The United States has traditionally been a beacon of support for those in need of a safe haven outside their home. This tradition stems back to the origins of the nation. On Friday, President Trump signed an executive order that launched a 90-day ban on people from Iran, Iraq, Libya, Somalia, Sudan, Syria and Yemen entering the country.

The result has been nationwide protest on behalf of the communities who serve and support Humanitarian Aid and Human Rights. If you’re looking to support the refugees from the banned countries, here are ten ways to support them and other humanitarian efforts.

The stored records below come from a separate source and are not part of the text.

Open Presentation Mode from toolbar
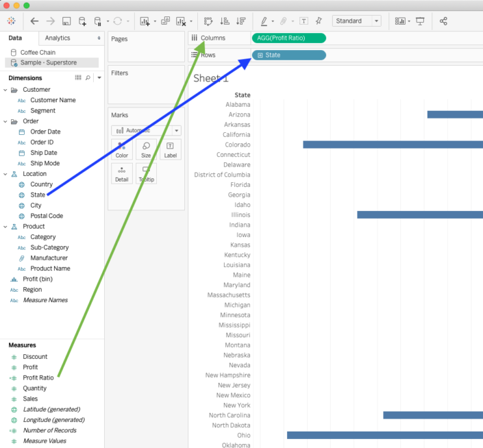The image size is (483, 448). 420,21
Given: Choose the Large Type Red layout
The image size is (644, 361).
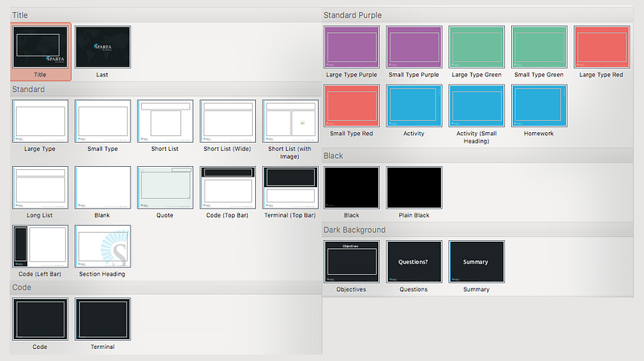Looking at the screenshot, I should [601, 47].
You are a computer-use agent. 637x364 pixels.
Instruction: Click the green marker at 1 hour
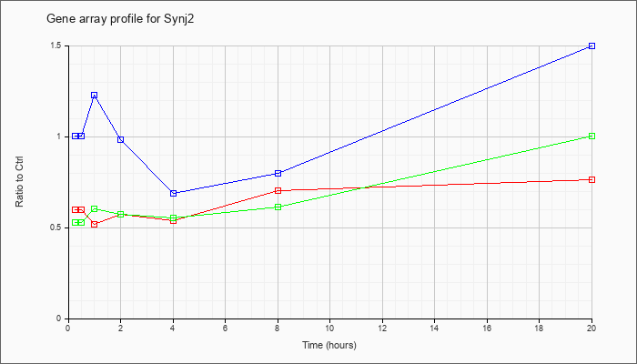[95, 208]
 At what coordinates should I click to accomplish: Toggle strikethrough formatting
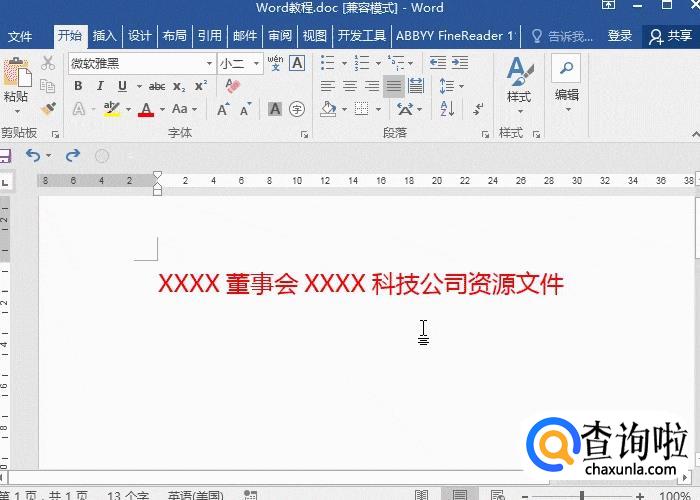point(157,86)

1. Donate to or volunteer with our partner International Rescue Committee. IRC is at the forefront of humanitarian crises, including the refugees affected by the executive order. The IRC offers lifesaving aid and solutions, chiefly and most importantly to Syrian and Yemeni refugees now blocked from entering the United States.

2. Donate to the American Civil Liberties Union. The ACLU “works in the courts, legislatures and communities to defend and preserve the individual rights and liberties guaranteed to all people in this country by the Constitution and laws of the United States.” The organization, along with several other groups, filed lawsuits on behalf of two Iraqi men who were en route to the United States on immigrant visas when President Trump issued the order. In addition to legal support, they offer a wide range of information about immigrant’s rights, and petitions calling for more transparency from the administration.

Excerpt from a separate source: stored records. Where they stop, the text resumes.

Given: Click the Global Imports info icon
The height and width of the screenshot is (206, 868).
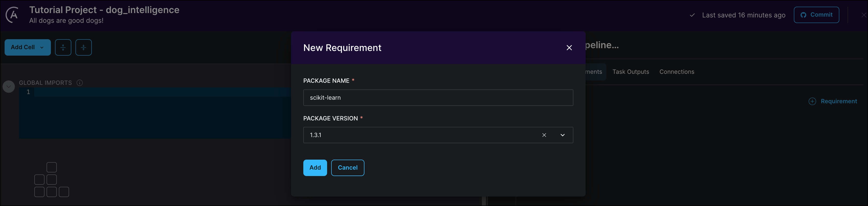Looking at the screenshot, I should (80, 83).
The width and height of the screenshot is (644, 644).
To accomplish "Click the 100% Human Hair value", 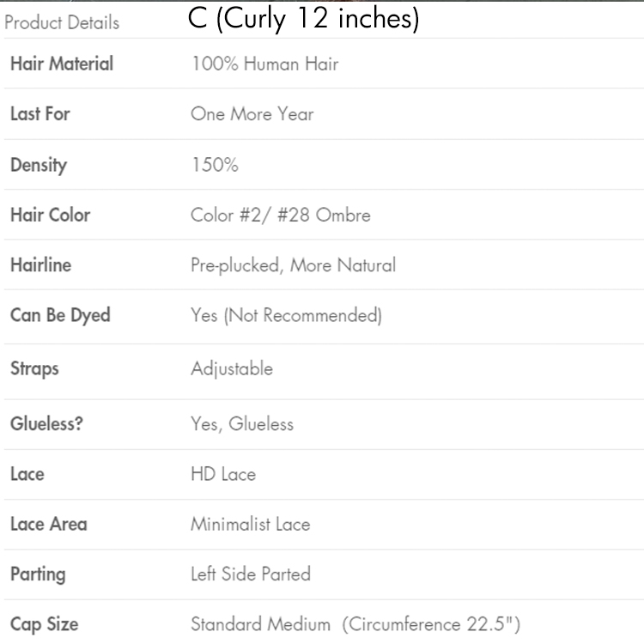I will point(264,64).
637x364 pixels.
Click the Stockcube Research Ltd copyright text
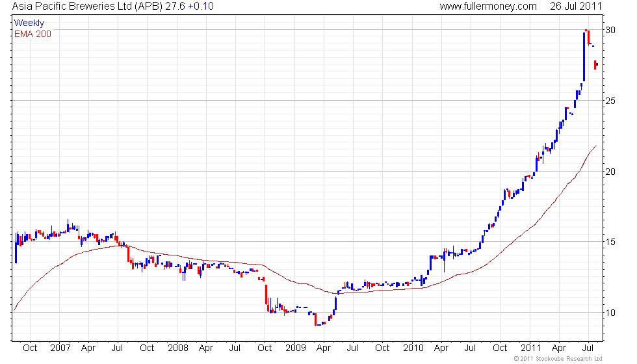click(558, 359)
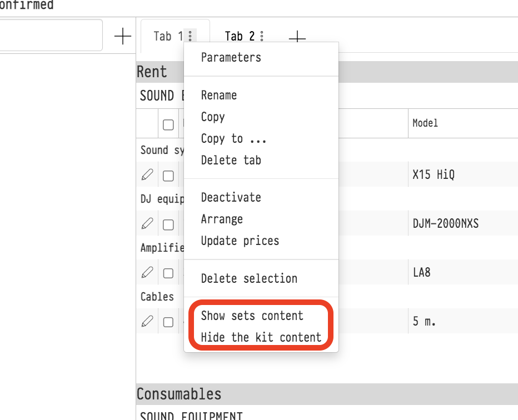The height and width of the screenshot is (420, 518).
Task: Click Show sets content
Action: tap(252, 316)
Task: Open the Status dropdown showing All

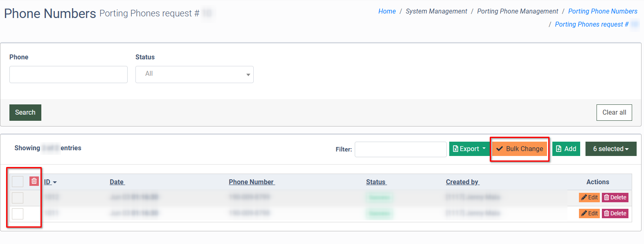Action: tap(194, 75)
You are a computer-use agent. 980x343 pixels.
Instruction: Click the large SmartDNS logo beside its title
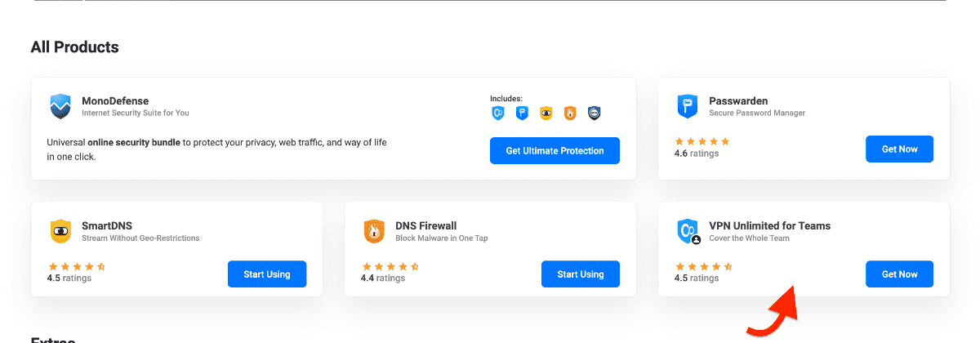61,231

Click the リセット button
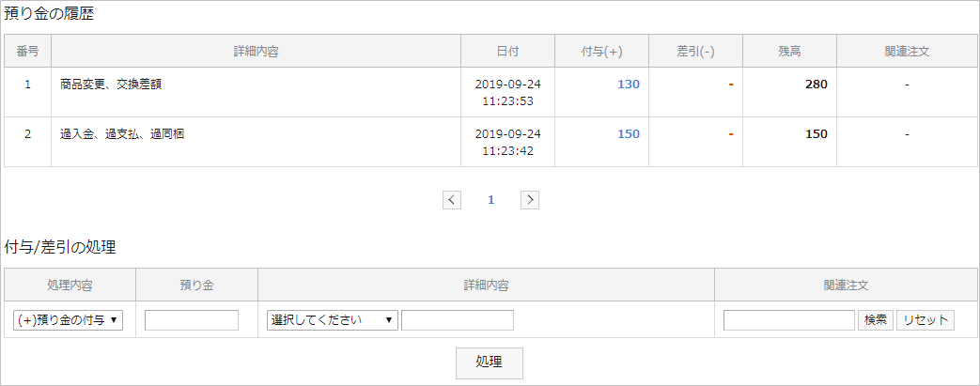926,320
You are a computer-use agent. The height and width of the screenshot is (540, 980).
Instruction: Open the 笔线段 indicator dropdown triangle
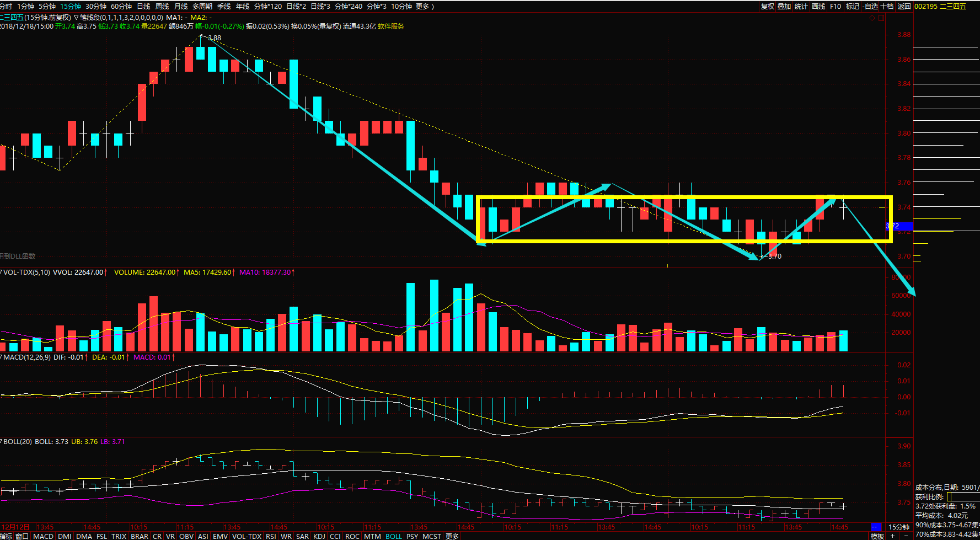[x=76, y=18]
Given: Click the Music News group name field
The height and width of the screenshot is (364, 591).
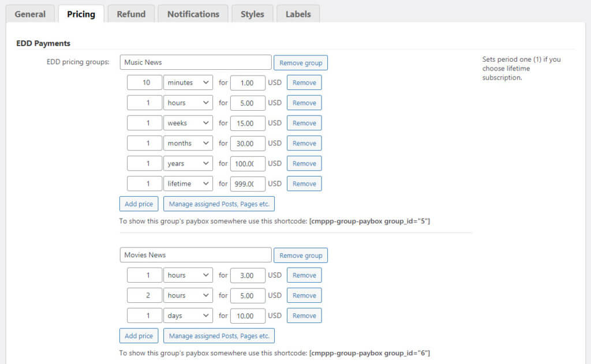Looking at the screenshot, I should [196, 62].
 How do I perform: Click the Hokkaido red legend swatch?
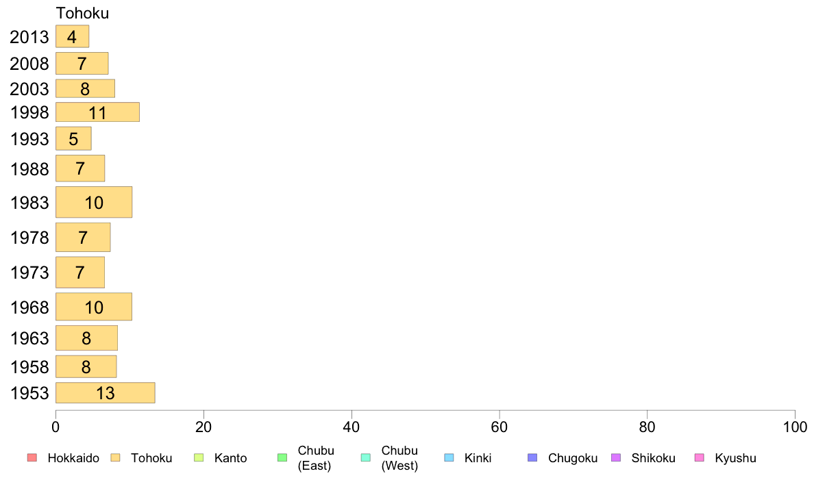coord(32,458)
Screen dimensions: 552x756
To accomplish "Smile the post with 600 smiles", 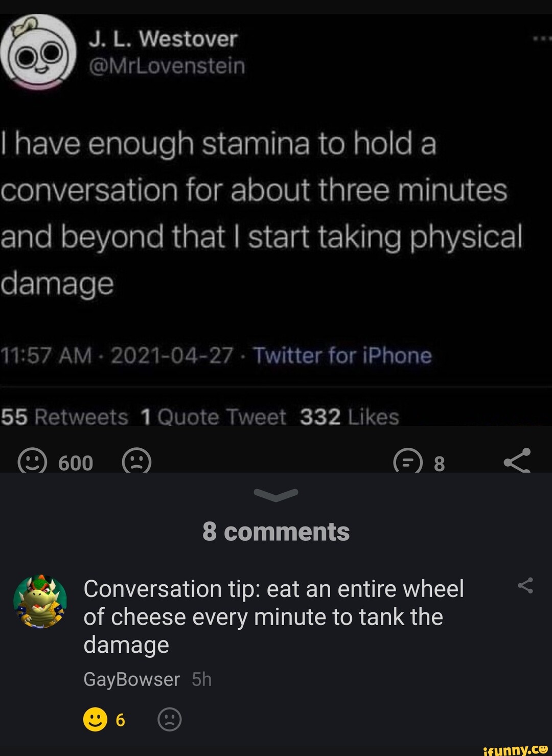I will 33,461.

3. Sign and share petitions. Check out a few below.

4. Fundraise. Create a personal fundraising page and raise money for the vital humanitarian work of the IRC on Crowdrise. (Share it on the app — show off your good works to encourage your friends to support!)

5. Contact your US Senators, US Representatives, Governor and state legislators and tell them what you think. Congressional staffers agree calling has a huge influence! Find all your elected officials’ phone numbers here.

6. If you call your elected official, check out Refugee Council USA’s Congressional Visit Toolkit beforehand to educate yourself on talking points. Knowledge is critical for effective advocacy.

7. Read the Executive Order here. Again, you gotta know your stuff to be an informed advocate.

8. Know your rights before you attend a public demonstration. Protect yourself and others before you exercise your constitutionally protected right to protest — you can’t do anyone any good in handcuffs.

9. Talk. Conversations can change behaviors. Join the conversation and share how you’re helping refugees on Facebook, Twitter and ThatHelps. The more we share, the more we impact. Tell people what you’re doing and why. Phone your mom, chat with your classmates or neighbors, and if you know anyone who may be affected by the order, ask what else you can do to help.

10. RT this tweet to donate $1 to the IRC. Every small gesture counts.